Kennen Sie Big Mäc? Klar, ein Burger. Nicht doch! Der Titel der gleichnamigen Sammlung skurriler Erzählungen von Serhij Zhadan ist eine subtile Reminiszenz an einen etwas angestaubten Song aus dem Album "The Roar of 74" von Buddy Rich. Zhadan gilt als junger Wilder innerhalb der prächtig gedeihenden ukrainischen Literatur. 1974 wurde er im ostukrainischen Starobilsk geboren, aufgewachsen ist er in Charkiw. Es braucht nicht viel Phantasie, um sich vorzustellen, was vom westlichen Getöse der siebziger Jahre während der Hochzeit der sowjetischen Stagnation in der ukrainischen Provinz angekommen ist, was nicht heißt, dass es dort keine Musik gab.

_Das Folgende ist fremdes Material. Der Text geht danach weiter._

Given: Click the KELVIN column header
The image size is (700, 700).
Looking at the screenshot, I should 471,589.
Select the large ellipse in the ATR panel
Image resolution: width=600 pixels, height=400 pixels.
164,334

Elf Geschichten im Rhythmus einer Generation. Der Erzähler begleitet seine Zeitgenossen aus der sowjetischen Kindheit, in der er, um bei seinen Kumpels Eindruck zu schinden, die spärlichen Dialoge flimmernder, abgespielter Pornovideos aus dem Westen äußerst frei und üppig in die Landessprache übertrug, in die triste Übergangsphase zur raubtierartigen Marktwirtschaft à la Ukraine. Der Westen und sein Vorposten Berlin mutieren zu magischen transparenten loci amoeni, Bahnhöfe und schäbige Hotels auf dem Weg dorthin werden zur Bühne, auf der sich die kleinen und größeren Dramen vollziehen. Kinder kommen im Bus zur Welt, kurz bevor man das gelobte Land erreicht. Es waren nur noch ein paar Kilometer bis zur Grenze gewesen.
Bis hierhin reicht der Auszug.